## Required task a
Turn the listing lines into a JSON list of strings, one string per line with blank lines omitted, starting with the line with "Given: Choose the linear gradient type button" and going on through the line with "This screenshot has". Leave the pictures out of the result.

## Passage shown
What financing did Aditxt (ADTX) announce in this 8-K?

Aditxt entered a Note Purchase Agreement to issue senior secured convertible notes. The notes combine $725,000 in new cash proceeds with consolidation of existing notes, all subject to a 35% original issue discount, providing liquidity while restructuring prior debt obligations.

How were Aditxt’s existing notes treated under the new agreement?

Earlier March and April notes were consolidated into the new series. Existing March notes had original principal of $3,194,444.44 and April notes $1,250,000. These prior obligations were rolled into the new senior secured convertible notes alongside the cash component.

What collateral secures Aditxt’s new senior secured convertible notes?

The notes are secured by Ignite’s assets and Aditxt’s equity in Ignite. Ignite granted a security interest over substantially all of its assets under a Security Agreement, and Aditxt pledged its equity in Ignite under a Pledge Agreement in favor of the investors’ collateral agent.

How much new cash did Aditxt receive from the convertible notes?

The financing includes approximately $725,000 in cash proceeds. The aggregate original principal amount of the notes equals this cash plus the outstanding obligations under existing notes, all issued with a 35% original issue discount as described in the agreement.

Were Aditxt’s new notes registered with the SEC or privately placed?

The notes were sold in a private placement exempt from registration. Aditxt relied on Section 4(a)(2) of the Securities Act and Rule 506(b) of Regulation D, selling only to accredited investors who represented they were acquiring the securities for investment purposes.

What original issue discounts applied to Aditxt’s prior notes?

The earlier notes carried 10% and 25% original issue discounts. March notes had a 10% discount with original principal of $3,194,444.44, and April notes had a 25% discount with original principal of $1,250,000, both now consolidated into the new series.

## Extracted information
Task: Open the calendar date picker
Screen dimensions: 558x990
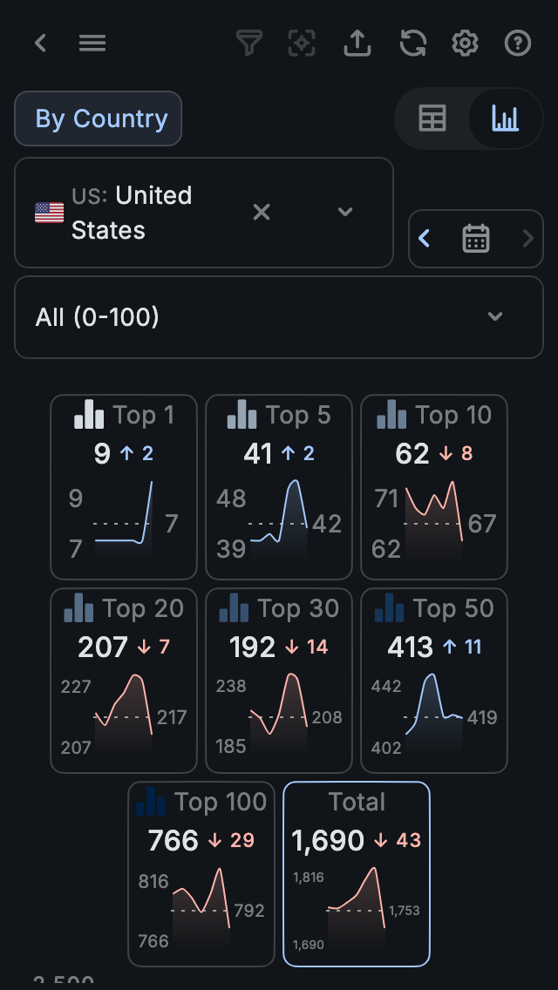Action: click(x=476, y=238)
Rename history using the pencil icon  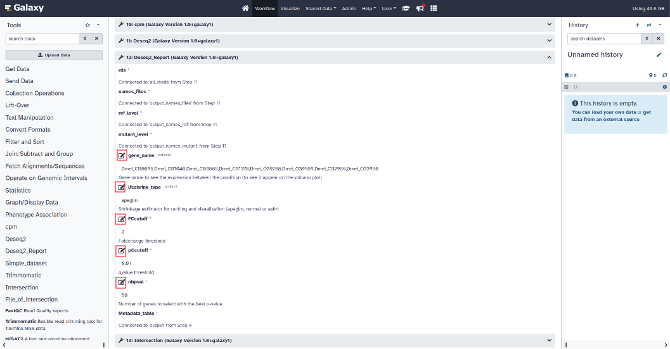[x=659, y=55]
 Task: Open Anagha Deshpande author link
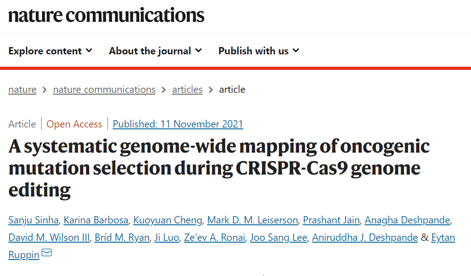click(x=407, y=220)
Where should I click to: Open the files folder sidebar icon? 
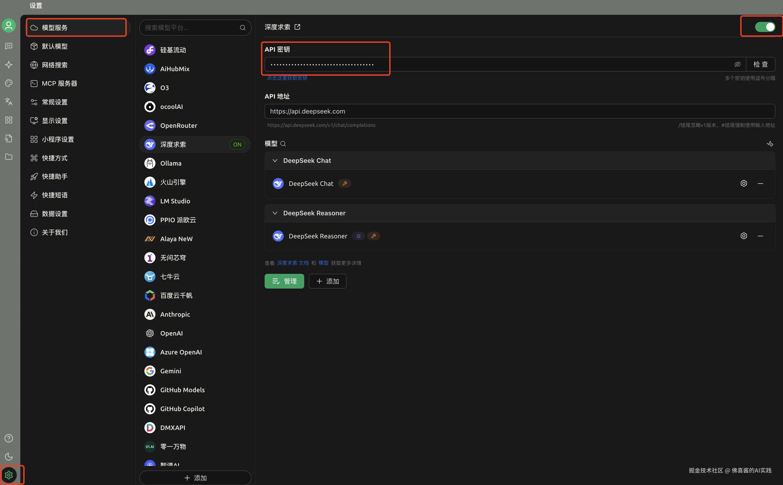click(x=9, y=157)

--

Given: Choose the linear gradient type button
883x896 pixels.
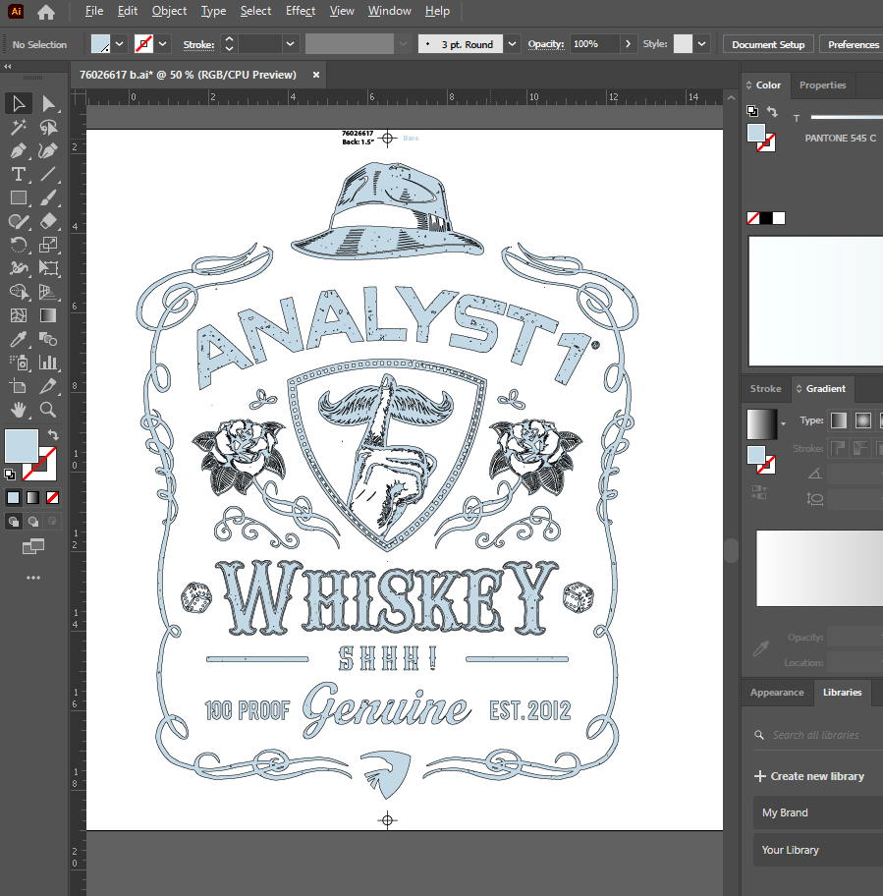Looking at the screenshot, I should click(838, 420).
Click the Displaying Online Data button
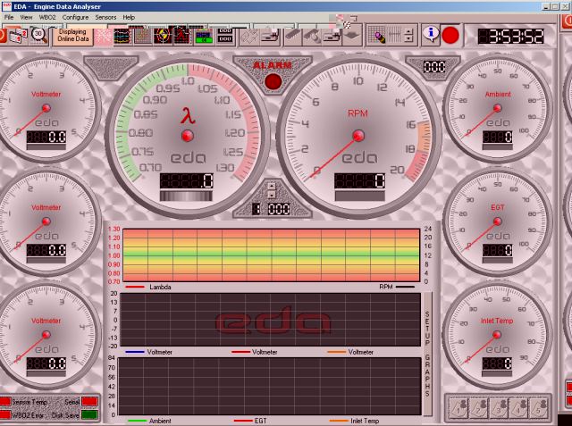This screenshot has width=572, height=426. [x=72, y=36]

--

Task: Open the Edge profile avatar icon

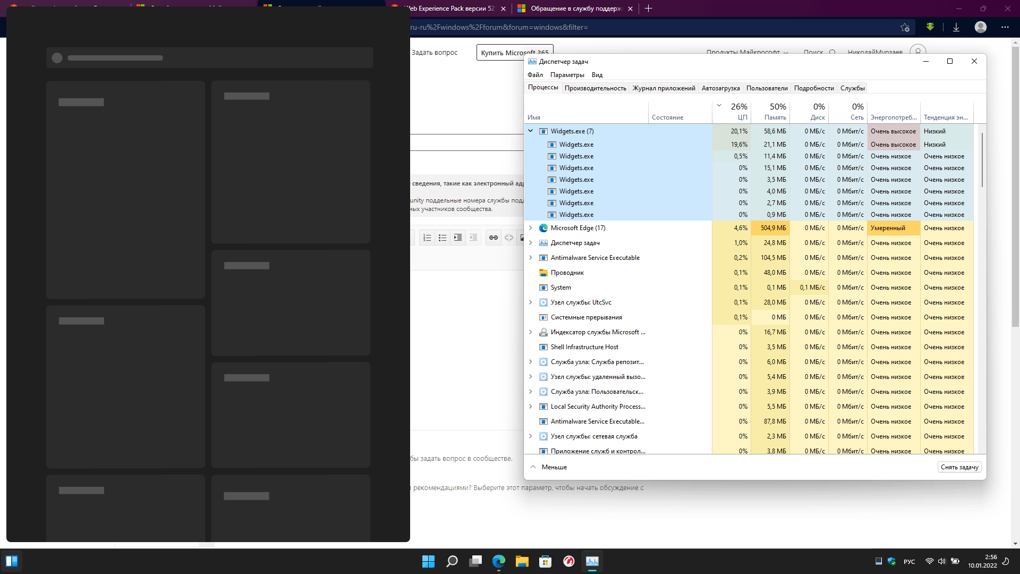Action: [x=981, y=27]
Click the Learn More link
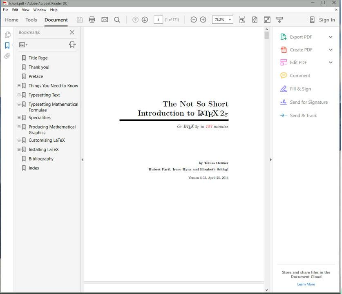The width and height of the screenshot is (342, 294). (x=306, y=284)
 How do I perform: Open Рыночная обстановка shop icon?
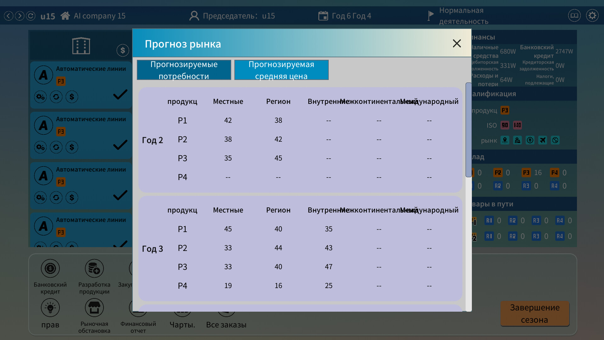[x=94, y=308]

## Required task b
According to the Aditxt financing passage, what original issue discount applies to the new senior secured convertible notes?

## Task solution a
[
  "Given: Choose the linear gradient type button",
  "883x896 pixels.",
  "Looking at the screenshot, I should click(838, 420).",
  "Click the Displaying Online Data button",
  "This screenshot has width=572, height=426. [x=72, y=36]"
]

## Task solution b
35%